No entanto, duas observações devem ser feitas. A primeira diz respeito ao fato de encontrarmos também n´ O Perfeito Cozinheiro…, muitos relatos subjetivos, ou seja, o oposto dos fatos. Nesses casos, a poesia não estaria fora (nos fatos em si), mas partiria de dentro do sujeito, como é o caso de algumas confissões: “(…) Pela primeira vez, percebi uma coisa seria – que ella me faz falta – Mirabysmo” (p. 83). E a segunda se refere às aproximações emotivas que estão presentes da primeira à última página do diário. Nesses dois casos – que se confundem – o diário se diferencia da estética pau-brasil. Nos poemas, se observa um distanciamento e um controle sobre os impulsos que não é visível nos relatos – estes, por sua vez, irão ocorrer, na maioria das vezes, de forma impulsiva, apressada e distraída (por exemplo, nas curtíssimas passagens onde Miramar escrevia apenas: “Já volto”). Basta pensar no uso pronominal. O uso quase constante de primeira pessoa do diário se opõe ao de terceira pessoa dos poemas.

Os poemas pau-brasil, inclusive, podem ser pensados, metaforicamente, como fotografias. E o fotógrafo – ou o poeta – nesse caso, só teria o trabalho de observar os fatos e registrá-los. Alguns títulos dos poemas ilustram bem essa questão: fernando de noronha, procissão de enterro, biblioteca nacional, na avenida, cidade, bonde, metalúrgica, o violeiro, fotógrafo ambulante, etc., etc. A constante percepção e poetização daquilo que está fora.

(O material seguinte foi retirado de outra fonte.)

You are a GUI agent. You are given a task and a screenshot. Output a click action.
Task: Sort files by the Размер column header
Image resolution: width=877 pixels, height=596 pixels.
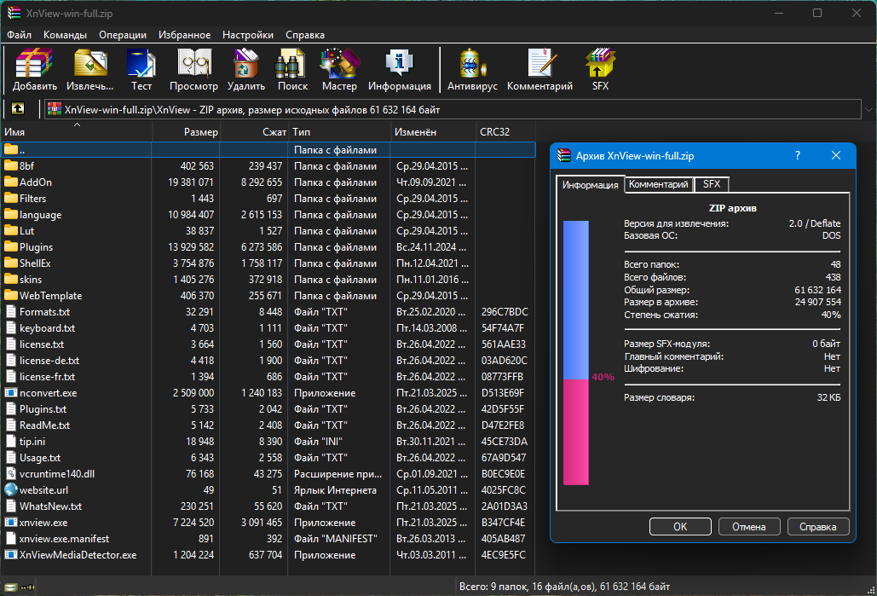click(x=186, y=131)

É interessante perceber, como observa Haroldo de Campos, que o que se encontra aí é um programa de dessacralização da poesia, através do despojamento da “aura” de objeto único que circundava a poética tradicional (2003: p. 25). Qual seja, ao afirmar que “A poesia existe nos fatos”, o artista no sentido romântico como ser divino é efetivamente questionado. E não só o artista, mas também a poesia – e as artes plásticas? e a música? – como objeto exclusivamente contemplativo. Questionamentos, aliás, muito semelhantes aos de Marcel Duchamp, que provoca discussões ao assinar como artístico um porta-garrafa em 1912, uma roda de bicicleta em 1913 e o famoso urinol em 1917 – ano de abertura da garçonnière. Rupturas – aliás, muito características do início do séxulo XX.

Rupturas que nos permitem deslocar e descentralizar, a partir das reflexões anteriores que propunham os entrelaçamentos estéticos entre Pau-Brasil e O Perfeito Cozinheiro…, o eixo da semana de 22 e suas repercussões para os anos 1917-1918, entendendo o diário, já, como inquietação estética e experimentação estilística oswaldiana, que antecede, ou mais pontualmente, que faz parte de uma história canonizada pelos manuais limitadores.

Referências

ALMEIDA, Tereza Virginia de. Ausência Lilás da Semana de Arte Moderna. Florianópolis, Ed. Letras Contemporâneas, 1998.

______. Oswald poeta: por uma leitura pós-moderna (dissertação de mestrado). Rio de Janeiro, Pontifica Universidade Católica, 1991.

ANDRADE, Oswald de. O Perfeito cozinheiro das almas deste mundo. Prefácio de Mário da Silva Brito. São Paulo, Ed. Globo, 1992.

______. Pau-Brasil. Prefácio de Haroldo de Campos. São Paulo, Ed. Globo, 2003.

______. Um homem sem profissão sob as ordens da mamãe. Prefácio de Antonio Candido. São Paulo, 1990.

BOAVENTURA, Maria Eugênia. O Salão e a Selva (biografia ilustrada de Oswald de Andrade). São Paulo, Ed. Ex-Libris, 1990.

TELES, Gilberto Mendonça. Vanguarda europeia e modernismo brasileiro : apresentação dos principais poemas manifestos, prefacios e conferencias vanguardistas, de 1857 a 1972. Ed. Petropolis: Vozes, 1985.